(Recorded data)
++++++
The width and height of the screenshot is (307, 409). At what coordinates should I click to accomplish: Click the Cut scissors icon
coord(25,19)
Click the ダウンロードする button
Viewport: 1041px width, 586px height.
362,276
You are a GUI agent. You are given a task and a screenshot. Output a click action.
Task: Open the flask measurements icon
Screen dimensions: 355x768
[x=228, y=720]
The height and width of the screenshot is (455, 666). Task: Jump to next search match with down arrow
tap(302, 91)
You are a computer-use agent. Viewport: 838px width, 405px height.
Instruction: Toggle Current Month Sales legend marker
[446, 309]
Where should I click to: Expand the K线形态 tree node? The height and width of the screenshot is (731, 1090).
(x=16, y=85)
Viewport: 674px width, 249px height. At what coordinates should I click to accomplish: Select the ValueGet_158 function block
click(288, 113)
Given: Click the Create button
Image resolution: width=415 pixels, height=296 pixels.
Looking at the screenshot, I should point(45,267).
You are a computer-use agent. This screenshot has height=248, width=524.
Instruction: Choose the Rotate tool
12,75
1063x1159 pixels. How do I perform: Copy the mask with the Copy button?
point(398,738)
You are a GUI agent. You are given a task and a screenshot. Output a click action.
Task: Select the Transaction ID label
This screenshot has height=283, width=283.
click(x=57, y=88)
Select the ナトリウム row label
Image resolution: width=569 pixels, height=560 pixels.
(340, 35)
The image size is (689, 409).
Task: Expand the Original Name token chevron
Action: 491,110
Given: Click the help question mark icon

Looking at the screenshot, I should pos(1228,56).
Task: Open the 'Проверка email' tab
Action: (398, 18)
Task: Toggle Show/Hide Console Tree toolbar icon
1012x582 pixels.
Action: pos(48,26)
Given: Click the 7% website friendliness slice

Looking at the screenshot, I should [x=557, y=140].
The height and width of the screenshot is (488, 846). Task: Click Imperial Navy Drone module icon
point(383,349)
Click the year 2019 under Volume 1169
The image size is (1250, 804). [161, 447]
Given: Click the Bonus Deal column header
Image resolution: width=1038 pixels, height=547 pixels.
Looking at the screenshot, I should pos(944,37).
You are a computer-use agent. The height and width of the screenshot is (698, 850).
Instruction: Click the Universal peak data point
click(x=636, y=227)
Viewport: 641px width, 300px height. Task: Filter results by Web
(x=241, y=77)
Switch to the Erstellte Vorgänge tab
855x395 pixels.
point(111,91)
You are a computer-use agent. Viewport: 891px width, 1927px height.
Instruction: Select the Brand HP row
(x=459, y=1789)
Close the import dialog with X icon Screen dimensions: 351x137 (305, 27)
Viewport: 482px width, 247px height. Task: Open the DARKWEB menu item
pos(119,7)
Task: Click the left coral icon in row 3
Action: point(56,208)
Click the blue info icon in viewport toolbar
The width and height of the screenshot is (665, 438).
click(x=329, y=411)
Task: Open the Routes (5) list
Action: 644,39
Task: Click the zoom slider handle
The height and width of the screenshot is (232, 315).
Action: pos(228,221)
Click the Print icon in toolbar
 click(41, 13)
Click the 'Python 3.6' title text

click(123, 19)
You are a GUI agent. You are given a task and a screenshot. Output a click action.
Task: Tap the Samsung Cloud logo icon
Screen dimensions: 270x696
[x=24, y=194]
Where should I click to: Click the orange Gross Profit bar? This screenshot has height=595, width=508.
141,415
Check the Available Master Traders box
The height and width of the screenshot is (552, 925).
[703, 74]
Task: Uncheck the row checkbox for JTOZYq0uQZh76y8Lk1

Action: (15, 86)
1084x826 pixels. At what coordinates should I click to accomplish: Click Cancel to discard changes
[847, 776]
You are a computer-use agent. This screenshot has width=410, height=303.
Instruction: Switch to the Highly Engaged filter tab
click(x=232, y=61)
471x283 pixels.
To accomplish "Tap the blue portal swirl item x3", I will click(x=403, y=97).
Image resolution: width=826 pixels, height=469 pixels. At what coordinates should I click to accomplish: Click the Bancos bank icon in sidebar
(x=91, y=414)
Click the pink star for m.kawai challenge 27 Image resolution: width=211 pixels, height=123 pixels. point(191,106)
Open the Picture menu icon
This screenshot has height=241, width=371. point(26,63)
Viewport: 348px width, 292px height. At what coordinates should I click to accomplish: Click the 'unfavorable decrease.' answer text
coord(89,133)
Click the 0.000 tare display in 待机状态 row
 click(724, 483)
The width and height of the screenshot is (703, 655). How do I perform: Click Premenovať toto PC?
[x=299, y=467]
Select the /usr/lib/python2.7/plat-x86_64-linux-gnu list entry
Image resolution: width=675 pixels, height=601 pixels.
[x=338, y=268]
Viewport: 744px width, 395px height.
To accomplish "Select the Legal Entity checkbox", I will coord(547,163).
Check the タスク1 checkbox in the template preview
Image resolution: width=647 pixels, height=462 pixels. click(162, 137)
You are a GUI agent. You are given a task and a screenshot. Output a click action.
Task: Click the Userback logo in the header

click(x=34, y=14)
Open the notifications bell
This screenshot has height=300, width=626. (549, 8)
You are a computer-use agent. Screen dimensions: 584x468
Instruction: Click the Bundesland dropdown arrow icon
++++++
Task description >>
Restate word for word only the lines running from the beginning of the data to the line holding "You are a computer-use agent. Viewport: 838px", both included.

The answer >>
The width and height of the screenshot is (307, 409). At what coordinates should I click to accomplish: Click the Cut scissors icon
coord(25,19)
Click the ダウンロードする button
Viewport: 1041px width, 586px height.
362,276
You are a GUI agent. You are given a task and a screenshot. Output a click action.
Task: Open the flask measurements icon
Screen dimensions: 355x768
[x=228, y=720]
The height and width of the screenshot is (455, 666). Task: Jump to next search match with down arrow
tap(302, 91)
You are a computer-use agent. Viewport: 838px width, 405px height.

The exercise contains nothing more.